Today in Europe, coal-related activities (mining and coal-fuelled power plants) are present in 21 member states. As of 2015, there were 128 coal mines across the continent, with Poland hosting the largest number (with 35 mines). With 26 mines of its own, Spain comes in at second place.
The highest density of coal-fired power plants can be found in the expanse of land that stretches from the Netherlands — through Germany and the Czech Republic — to Poland, and from Romania — across Bulgaria — down to Greece. The most modern power plants exhibiting the highest efficiencies are located in Germany and the Netherlands.

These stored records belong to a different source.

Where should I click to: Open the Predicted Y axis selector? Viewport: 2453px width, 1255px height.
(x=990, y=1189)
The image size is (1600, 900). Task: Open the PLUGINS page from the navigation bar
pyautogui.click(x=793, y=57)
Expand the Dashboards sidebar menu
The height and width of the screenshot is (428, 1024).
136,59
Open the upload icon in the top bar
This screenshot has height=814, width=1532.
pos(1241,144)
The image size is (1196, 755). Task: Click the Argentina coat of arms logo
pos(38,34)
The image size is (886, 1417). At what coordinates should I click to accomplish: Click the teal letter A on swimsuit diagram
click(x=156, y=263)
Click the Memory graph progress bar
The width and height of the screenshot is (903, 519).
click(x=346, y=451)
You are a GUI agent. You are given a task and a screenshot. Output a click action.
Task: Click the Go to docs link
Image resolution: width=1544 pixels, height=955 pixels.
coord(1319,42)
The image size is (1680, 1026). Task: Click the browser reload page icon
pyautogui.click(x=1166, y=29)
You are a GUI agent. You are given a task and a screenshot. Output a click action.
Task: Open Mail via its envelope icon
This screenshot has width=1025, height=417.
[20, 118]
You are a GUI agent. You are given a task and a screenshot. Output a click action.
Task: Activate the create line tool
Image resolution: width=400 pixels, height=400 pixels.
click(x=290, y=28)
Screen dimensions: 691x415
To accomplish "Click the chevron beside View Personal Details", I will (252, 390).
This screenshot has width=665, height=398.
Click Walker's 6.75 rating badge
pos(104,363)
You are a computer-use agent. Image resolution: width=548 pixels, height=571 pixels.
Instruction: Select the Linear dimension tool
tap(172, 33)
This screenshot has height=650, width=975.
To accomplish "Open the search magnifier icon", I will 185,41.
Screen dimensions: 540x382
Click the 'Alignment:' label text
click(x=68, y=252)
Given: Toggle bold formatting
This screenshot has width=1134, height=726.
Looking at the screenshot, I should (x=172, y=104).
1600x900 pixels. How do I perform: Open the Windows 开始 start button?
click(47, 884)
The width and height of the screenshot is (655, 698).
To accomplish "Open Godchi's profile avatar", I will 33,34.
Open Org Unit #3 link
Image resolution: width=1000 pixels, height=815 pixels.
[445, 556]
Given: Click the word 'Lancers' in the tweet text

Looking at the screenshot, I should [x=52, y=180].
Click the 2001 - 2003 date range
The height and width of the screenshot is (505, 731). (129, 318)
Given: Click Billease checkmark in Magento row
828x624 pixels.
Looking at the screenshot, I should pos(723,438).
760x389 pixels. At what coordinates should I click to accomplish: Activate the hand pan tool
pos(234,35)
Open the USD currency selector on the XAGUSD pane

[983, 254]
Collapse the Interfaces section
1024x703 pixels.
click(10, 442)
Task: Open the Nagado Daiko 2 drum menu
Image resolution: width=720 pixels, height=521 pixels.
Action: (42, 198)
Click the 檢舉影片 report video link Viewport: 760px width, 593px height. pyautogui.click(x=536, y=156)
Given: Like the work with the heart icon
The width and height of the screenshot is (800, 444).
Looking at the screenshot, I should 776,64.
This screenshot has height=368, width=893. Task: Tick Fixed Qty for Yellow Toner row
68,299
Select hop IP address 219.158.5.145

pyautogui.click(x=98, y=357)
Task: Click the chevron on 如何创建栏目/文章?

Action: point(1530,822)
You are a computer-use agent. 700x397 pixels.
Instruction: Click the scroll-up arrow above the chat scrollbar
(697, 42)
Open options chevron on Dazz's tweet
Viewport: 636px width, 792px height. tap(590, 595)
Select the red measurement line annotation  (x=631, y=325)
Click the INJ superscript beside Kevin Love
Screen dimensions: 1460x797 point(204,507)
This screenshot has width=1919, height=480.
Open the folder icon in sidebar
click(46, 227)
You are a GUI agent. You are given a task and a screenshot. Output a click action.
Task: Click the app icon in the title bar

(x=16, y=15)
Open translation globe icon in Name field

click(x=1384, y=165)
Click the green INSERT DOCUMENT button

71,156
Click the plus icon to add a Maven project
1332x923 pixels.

Many uncompetitive coal mines in Europe have remained active over the past years through valuable State Aid subsidies allowed under the EC Regulation No1407/2002. The least efficient power plants are located in eastern and south-eastern Europe. Across the continent, coal activities offer direct employment to around 237,000 people (78% of these jobs are in the mining sector). The regions with the highest number of jobs in the coal sector are located in Poland, Romania, Bulgaria, the Czech Republic, Germany and Greece.
Lignite — referred to by some experts as the “energy drug of Europe” — is the only energy source that is available in Europe. The brown, sedimentary rock (which is formed from naturally-compressed peat), is widely used for steam-electric power generation and is favoured because of its relatively low cost of extraction. Statistics show that, as of 2017, lignite mining in the EU reached 383 million tonnes. Almost half of this raw material came from Germany, with Poland and the Czech Republic coming in at second and third place, respectively.
The world’s largest lignite-powered plant sits in Bełchatów, Poland. Almost half the raw material in Europe was mined in Germany. And, despite mounting evidence of the highly-polluting nature of lignite, countries such as Poland continue to use it, with some politicians fiercely defending this decision as one of national interest. In an interview with IE, Janusz Kowalski, Poland’s Deputy Minister of State Assets, expressed his scepticism about the EU’s Emissions Trading Scheme, and called for Poland to continue using coal while exploring ways of making it less carbon-intensive.